The evening had already grown late,
but that eventful day was not to end without one more
brief scene of vital import. Marsh presently
reappeared, this time bearing a card.
“‘Mr. Mallowe,’”
read Blaine, with a half-smile. “Show him
in, Marsh, and have your men ready. You know
what to do. No, Guy, you needn’t go.
This interview will not be a private one.”
“Mr. Blaine!” Mallowe
entered pompously and then paused, glancing rather
uncertainly from the detective to Morrow. It needed
no keen observer to note the change in the man since
the scene of that morning, at Miss Lawton’s.

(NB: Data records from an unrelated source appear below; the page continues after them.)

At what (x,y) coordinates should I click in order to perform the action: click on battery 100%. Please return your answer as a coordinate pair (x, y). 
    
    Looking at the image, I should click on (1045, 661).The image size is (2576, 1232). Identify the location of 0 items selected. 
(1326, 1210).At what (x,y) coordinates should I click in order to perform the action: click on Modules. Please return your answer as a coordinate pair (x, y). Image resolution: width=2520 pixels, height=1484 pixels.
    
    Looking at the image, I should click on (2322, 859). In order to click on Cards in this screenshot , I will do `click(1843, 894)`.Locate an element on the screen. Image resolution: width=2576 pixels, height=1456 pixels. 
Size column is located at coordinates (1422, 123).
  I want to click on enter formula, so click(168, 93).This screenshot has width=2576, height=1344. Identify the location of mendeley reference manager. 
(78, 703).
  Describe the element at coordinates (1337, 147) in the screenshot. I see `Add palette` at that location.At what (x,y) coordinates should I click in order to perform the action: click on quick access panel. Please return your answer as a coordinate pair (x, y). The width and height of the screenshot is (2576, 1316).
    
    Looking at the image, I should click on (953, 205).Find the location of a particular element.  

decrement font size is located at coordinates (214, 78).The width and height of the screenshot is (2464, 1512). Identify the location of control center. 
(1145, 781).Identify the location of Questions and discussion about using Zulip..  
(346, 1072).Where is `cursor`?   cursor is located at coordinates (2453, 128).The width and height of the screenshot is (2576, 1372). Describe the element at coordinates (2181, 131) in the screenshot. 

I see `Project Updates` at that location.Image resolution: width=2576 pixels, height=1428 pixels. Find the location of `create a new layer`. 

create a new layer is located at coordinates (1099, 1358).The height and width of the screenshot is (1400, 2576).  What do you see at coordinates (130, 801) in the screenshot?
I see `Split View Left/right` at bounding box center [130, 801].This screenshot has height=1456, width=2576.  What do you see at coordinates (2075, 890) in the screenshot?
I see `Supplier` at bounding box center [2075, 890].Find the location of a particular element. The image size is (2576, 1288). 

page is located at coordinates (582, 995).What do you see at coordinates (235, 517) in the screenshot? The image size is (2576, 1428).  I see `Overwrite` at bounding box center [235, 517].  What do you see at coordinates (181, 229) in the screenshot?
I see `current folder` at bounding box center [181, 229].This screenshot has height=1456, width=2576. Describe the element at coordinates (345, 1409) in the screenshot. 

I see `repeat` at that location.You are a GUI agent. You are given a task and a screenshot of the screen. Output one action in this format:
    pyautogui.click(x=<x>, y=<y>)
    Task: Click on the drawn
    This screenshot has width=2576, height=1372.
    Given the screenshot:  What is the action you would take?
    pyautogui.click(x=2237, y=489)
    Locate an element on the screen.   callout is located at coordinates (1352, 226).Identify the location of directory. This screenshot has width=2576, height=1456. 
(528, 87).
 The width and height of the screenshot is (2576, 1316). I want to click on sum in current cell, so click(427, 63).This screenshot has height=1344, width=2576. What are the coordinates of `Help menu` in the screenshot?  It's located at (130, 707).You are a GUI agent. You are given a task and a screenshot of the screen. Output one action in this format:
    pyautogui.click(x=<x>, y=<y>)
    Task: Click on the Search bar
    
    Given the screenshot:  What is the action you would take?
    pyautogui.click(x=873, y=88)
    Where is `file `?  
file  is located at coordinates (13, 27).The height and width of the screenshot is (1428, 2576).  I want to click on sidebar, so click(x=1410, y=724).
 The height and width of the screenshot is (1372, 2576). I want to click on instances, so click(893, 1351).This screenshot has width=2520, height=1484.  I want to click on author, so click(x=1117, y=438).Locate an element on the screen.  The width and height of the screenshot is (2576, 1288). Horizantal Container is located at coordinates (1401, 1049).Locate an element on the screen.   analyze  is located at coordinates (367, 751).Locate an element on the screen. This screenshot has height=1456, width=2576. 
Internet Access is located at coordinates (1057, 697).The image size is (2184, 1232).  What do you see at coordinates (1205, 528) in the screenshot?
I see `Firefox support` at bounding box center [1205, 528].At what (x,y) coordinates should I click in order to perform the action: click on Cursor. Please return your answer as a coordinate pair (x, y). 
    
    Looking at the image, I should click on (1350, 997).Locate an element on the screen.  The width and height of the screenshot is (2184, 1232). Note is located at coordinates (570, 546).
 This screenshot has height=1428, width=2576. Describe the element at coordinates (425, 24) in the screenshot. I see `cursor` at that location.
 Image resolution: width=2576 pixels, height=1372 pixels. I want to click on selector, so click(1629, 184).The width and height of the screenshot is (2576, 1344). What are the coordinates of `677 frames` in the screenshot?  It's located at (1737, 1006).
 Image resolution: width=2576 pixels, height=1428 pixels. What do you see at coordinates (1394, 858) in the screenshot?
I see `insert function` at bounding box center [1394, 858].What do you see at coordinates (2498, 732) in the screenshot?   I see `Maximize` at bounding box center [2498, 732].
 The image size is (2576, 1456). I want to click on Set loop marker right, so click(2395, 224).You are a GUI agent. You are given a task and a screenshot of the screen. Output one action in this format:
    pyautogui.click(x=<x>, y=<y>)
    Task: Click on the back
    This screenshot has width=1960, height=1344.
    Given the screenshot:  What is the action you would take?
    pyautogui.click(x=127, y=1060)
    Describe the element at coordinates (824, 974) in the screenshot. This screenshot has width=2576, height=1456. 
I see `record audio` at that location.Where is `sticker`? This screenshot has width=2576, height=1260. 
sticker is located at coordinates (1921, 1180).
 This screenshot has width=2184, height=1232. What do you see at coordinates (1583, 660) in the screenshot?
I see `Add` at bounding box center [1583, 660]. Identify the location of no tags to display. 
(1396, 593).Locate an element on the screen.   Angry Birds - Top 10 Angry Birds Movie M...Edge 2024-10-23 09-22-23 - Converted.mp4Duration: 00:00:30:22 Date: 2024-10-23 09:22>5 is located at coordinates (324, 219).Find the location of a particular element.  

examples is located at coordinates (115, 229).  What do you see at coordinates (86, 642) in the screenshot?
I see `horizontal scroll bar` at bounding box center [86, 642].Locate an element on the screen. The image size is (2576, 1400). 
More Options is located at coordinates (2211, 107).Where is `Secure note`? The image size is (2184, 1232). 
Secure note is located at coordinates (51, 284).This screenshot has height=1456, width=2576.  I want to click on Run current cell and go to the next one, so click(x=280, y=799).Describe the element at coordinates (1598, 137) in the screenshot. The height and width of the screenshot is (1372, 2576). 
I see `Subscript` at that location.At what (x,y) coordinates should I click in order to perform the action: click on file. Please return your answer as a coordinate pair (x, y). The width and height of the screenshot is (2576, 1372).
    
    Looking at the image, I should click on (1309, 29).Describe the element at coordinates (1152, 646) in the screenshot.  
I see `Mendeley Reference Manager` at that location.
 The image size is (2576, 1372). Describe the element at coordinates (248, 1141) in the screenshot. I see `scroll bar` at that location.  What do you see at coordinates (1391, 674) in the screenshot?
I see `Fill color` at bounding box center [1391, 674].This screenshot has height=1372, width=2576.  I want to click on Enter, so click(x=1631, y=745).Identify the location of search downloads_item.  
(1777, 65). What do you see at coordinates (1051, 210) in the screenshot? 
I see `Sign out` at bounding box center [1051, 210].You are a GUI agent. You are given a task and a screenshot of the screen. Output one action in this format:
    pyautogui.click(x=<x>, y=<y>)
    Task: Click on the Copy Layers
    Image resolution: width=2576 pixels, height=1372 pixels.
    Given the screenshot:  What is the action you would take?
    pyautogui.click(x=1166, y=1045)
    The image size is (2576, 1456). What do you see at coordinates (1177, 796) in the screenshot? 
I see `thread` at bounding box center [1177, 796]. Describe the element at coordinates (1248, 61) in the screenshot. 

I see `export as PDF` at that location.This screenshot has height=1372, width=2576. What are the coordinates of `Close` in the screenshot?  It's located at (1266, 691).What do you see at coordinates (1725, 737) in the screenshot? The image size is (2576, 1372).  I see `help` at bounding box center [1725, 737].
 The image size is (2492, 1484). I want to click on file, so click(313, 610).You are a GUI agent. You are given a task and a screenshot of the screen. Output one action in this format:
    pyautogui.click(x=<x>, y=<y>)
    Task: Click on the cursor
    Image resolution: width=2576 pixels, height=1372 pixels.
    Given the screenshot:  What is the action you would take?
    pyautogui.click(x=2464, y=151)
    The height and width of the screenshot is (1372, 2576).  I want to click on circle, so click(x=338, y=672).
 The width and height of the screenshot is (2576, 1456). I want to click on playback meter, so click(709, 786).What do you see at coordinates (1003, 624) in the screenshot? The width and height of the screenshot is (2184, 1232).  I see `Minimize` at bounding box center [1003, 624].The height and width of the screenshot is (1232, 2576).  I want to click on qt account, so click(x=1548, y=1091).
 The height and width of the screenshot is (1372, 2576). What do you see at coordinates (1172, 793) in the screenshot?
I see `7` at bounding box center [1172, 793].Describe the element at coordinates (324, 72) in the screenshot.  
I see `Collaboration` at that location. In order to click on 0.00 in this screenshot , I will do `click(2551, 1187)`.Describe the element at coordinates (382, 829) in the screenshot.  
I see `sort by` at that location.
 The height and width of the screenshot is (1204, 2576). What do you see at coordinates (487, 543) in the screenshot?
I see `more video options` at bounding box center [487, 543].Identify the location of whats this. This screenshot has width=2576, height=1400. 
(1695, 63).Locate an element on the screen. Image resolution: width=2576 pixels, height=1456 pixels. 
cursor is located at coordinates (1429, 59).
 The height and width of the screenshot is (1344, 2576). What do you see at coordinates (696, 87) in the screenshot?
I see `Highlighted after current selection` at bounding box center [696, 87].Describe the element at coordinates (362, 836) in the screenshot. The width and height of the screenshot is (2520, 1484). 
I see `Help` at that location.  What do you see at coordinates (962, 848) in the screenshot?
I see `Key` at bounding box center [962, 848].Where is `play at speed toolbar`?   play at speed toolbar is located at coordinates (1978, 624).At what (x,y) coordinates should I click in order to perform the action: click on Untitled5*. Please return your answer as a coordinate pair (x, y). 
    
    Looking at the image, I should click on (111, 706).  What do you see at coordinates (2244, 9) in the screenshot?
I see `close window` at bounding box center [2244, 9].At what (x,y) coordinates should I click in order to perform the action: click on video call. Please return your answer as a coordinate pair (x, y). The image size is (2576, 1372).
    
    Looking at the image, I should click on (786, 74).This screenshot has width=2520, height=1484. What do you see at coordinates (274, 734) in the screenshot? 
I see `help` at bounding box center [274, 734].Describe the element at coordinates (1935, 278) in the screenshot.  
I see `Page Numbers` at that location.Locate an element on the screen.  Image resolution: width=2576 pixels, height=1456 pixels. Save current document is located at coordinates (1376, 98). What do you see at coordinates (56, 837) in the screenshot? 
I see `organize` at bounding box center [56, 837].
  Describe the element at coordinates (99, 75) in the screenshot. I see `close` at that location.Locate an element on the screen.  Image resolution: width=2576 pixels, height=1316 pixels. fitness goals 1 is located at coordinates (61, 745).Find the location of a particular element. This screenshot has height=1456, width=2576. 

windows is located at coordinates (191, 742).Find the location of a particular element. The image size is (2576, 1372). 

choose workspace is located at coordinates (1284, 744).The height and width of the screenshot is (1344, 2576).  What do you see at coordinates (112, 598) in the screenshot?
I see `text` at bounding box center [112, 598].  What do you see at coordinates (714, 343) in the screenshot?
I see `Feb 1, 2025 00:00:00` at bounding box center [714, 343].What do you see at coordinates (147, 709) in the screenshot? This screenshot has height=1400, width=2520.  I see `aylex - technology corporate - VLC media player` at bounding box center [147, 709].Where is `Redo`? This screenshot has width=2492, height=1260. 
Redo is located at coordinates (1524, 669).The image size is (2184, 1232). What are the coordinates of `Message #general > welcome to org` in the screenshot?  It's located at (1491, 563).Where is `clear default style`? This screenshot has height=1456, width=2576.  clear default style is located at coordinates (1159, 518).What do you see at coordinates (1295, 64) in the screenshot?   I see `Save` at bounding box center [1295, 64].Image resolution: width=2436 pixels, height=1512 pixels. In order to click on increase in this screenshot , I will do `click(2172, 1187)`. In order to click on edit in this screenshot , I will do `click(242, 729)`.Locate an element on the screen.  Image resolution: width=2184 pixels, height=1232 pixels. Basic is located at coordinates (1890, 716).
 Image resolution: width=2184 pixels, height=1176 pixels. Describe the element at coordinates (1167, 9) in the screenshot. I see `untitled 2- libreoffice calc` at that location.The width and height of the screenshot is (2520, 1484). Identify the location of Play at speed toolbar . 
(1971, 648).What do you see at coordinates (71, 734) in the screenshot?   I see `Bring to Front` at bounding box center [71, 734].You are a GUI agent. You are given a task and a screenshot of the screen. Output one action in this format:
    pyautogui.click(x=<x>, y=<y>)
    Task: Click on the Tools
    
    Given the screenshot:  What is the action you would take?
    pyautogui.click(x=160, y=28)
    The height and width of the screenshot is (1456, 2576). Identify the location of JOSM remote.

He had become a mere shell of his former self.
The smug unctuousness was gone; the jaunty side-whiskers
drooped; his chalk-like skin fell in flabby folds,
and his crafty eyes shifted like a hunted animal’s.
“Mr. Blaine, I had hoped for
a strictly confidential conference with you, but I
presume this person to be one of your trusted assistants,
and it is immaterial now the matter upon
which I have come is too pressing! Scandal, notoriety
must be averted at all costs! I find that a frightful,
a hideous mistake has been made, and I am actually
upon the point of being involved in a conspiracy as
terrible as that of which my poor friend Pennington
Lawton was the victim! And I am as innocent as
he! I swear it!”
“You may as well conserve your
strength and your strategic ingenuity for the immediate
future, Mr. Mallowe. You’ll need both,”
Blaine returned, coolly. “If you’ve
come here to make any appeal
“I’ve come to assert my
innocence!” the broken man cried with a flash
of his old proud dignity. “I only learned
this evening of the truth, and that those scoundrels
Carlis and Rockamore had implicated me! How a
man of your discernment and experience could believe
for a moment that I was a party to any fraudulent
Blaine pressed the bell.
“There is no use in prolonging
this interview, Mr. Mallowe!” he said, curtly.
“All the evidence is in my hands.”
“But allow me to explain!”
The flabby face grew more deathlike, until the burning
eyes seemed peering from the face of a corpse.
Two men entered, and at sight of them,
the former pompous president of the Street Railways
of Illington plumped to his fat, quaking knees.
“For God’s sake, listen!
You must listen, Blaine!” he shrieked. “I
am one of the prominent men of this country!
I have three married daughters, two of them with small
children! The disgrace, the infamy of this, will
kill them! I will make restitution; I will
“Pennington Lawton had one daughter,
unmarried, unprovided for! Did you think of her?”
asked Blaine, grimly. “I’m sorry for
the innocent who must suffer with you, Mr. Mallowe,
but in this instance the law must take its course.
Lead him away.”
When the wailing, quavering voice
had subsided behind the closing door, Henry Blaine
turned to young Morrow with a weary look of pain,
age-old, in his eyes.
“Unpleasant, wasn’t it?”
he asked grimly. “I try to school myself
against it, but with all my experience, a scene like
this makes me sick at heart. I know the wretch
deserves what is coming to him, just as Rockamore
knew when he unfalteringly sped that bullet just
as Carlis knew when he heard his own voice repeated
by the dictagraph. And yet I, who make my living,
and shall continue to make it, by unearthing malefactors;
I, who have built my career, made my reputation, proved
myself to be what I am by the detection and punishment
of wrong-doing I wish with all my heart
and soul, before God, that there was no such thing
as crime in all this fair green world!”